公開質問書では、生理中の女性や妊婦も香りに敏感になり体調不良を起こす可能性があること、香料自体が嫌いな人がいることにも言及し、乗客が体調悪化をきたした場合の対応や、乗車希望者が事前に伝えればアロマの使用をやめるかどうかなどを尋ね、2月末までに回答するよう求めている。

名鉄バスは、高速バスと一般の路線バスを含める全便で車内Wi-Fiを実施しているが、電磁波で体調を崩す電磁波過敏症(ES)患者の有病率は3・0~5・7%で、ES患者の約8割はCSやシックハウス症候群も併発しているという報告もある。併発した患者がアロマと電磁波に被曝し、重い症状が出る可能性もある。

同会は、乗客から要請があればWi-Fiを切るほか、他の乗客に携帯電話やスマートフォンを機内モードにするよう呼びかけるかどうかも質問した。

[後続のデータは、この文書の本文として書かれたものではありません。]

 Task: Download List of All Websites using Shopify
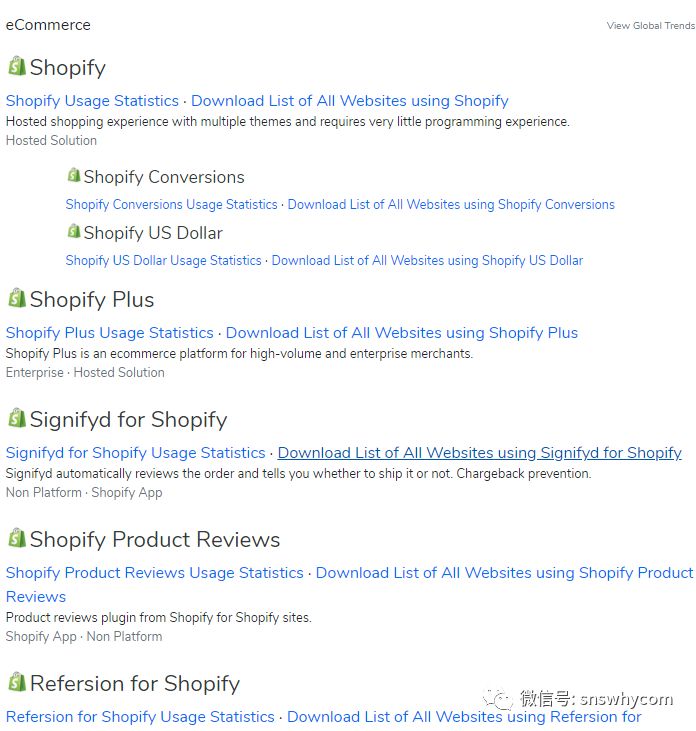(349, 101)
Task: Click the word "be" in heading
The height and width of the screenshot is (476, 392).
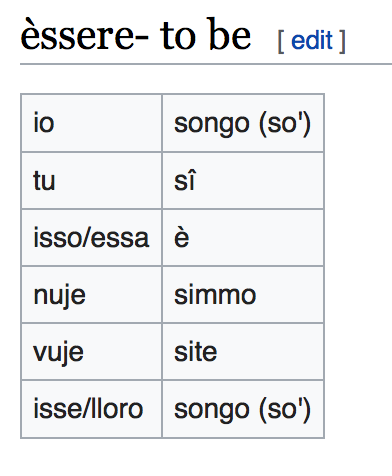Action: tap(228, 35)
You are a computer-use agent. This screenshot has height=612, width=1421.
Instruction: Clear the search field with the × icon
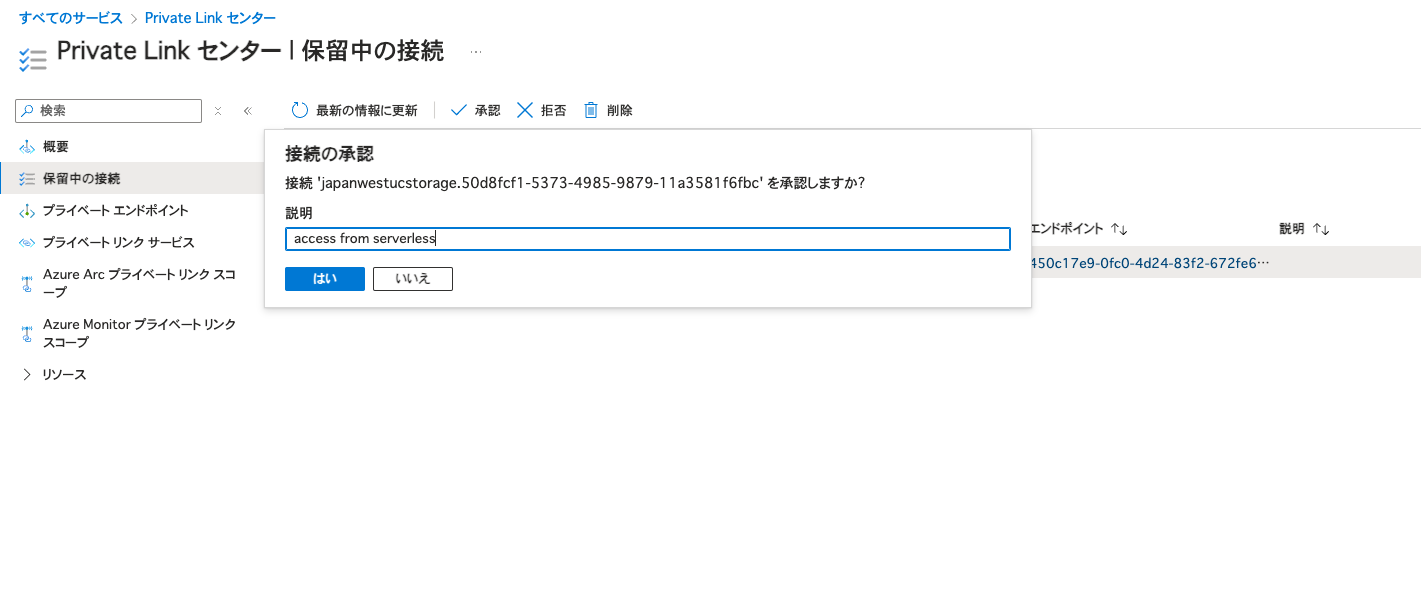[x=218, y=110]
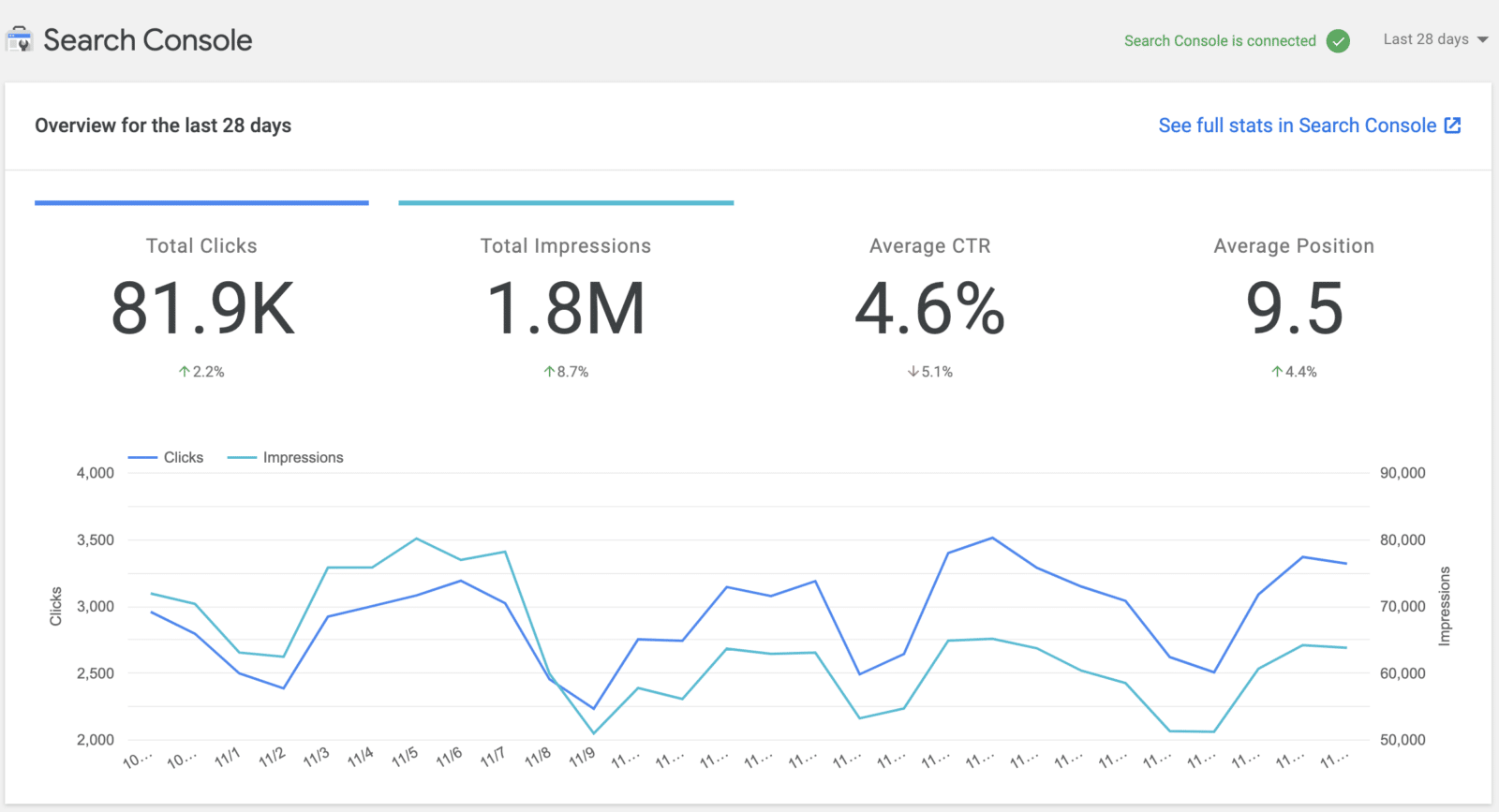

公開質問書には化学物質問題などに取り組む全国の市民団体32団体、個人73人が賛同しているが「賛同した個人のうち約3分の1は、健常者やCS以外の病気を抱えている人たち。CSでなくても香料を避けたいと思っている人は少なくない」と藤井さん。

名鉄バスは「今のところ体調不良の訴えはない。質問書の内容を確認して対応を考えたい」と述べている。